WHAT YOU HAVE TO DO:
Give back exactly the lines from the one that holds "At what coordinates should I click to accomplish: Select" through the final line of the data; omit the pictures and add nothing.

---------------

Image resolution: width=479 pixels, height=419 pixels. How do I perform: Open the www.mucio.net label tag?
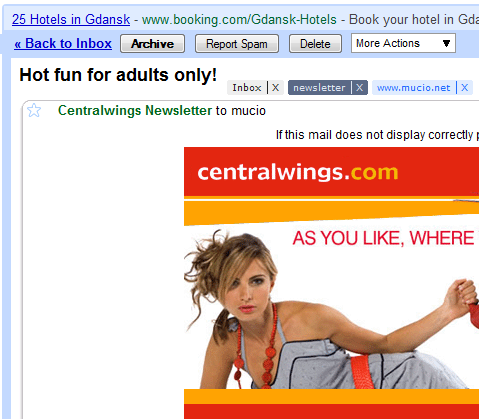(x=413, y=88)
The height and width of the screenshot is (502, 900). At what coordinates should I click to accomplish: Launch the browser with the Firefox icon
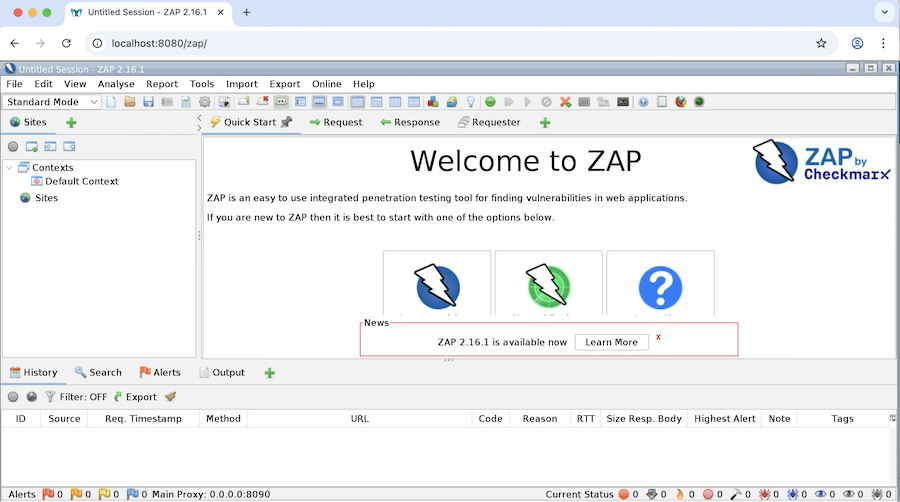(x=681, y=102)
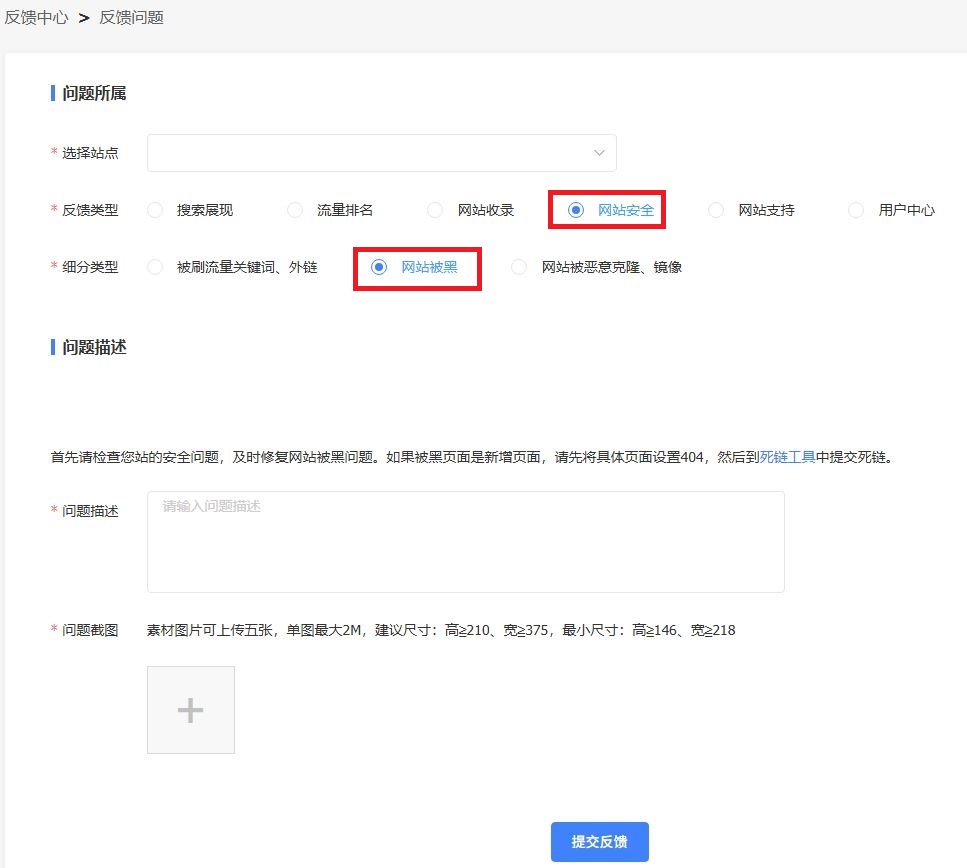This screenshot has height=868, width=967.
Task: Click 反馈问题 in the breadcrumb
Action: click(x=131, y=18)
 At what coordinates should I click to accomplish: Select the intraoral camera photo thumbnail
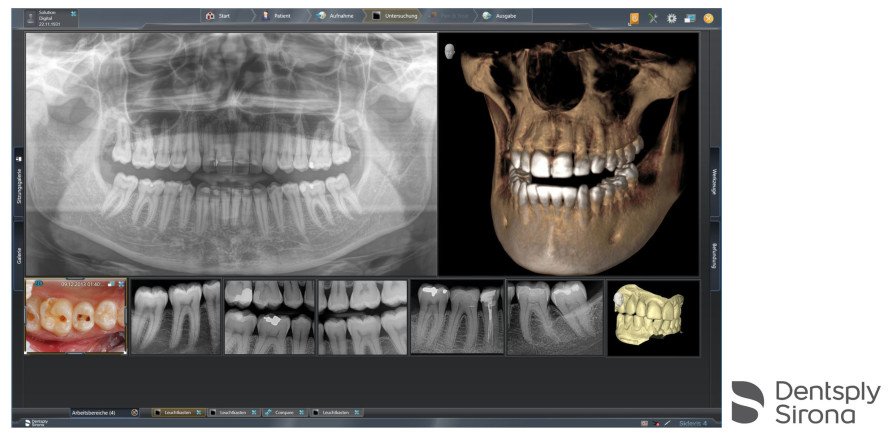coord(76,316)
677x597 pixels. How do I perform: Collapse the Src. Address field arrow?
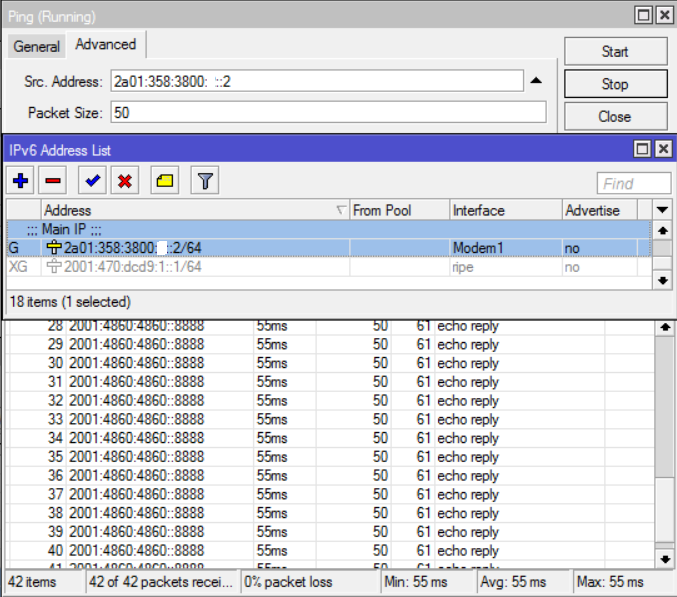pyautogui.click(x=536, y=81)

---------------

TASK OUTPUT:
 At what coordinates should I click to accomplish: Select the intraoral camera photo thumbnail
coord(76,316)
677x597 pixels. How do I perform: Collapse the Src. Address field arrow?
pyautogui.click(x=536, y=81)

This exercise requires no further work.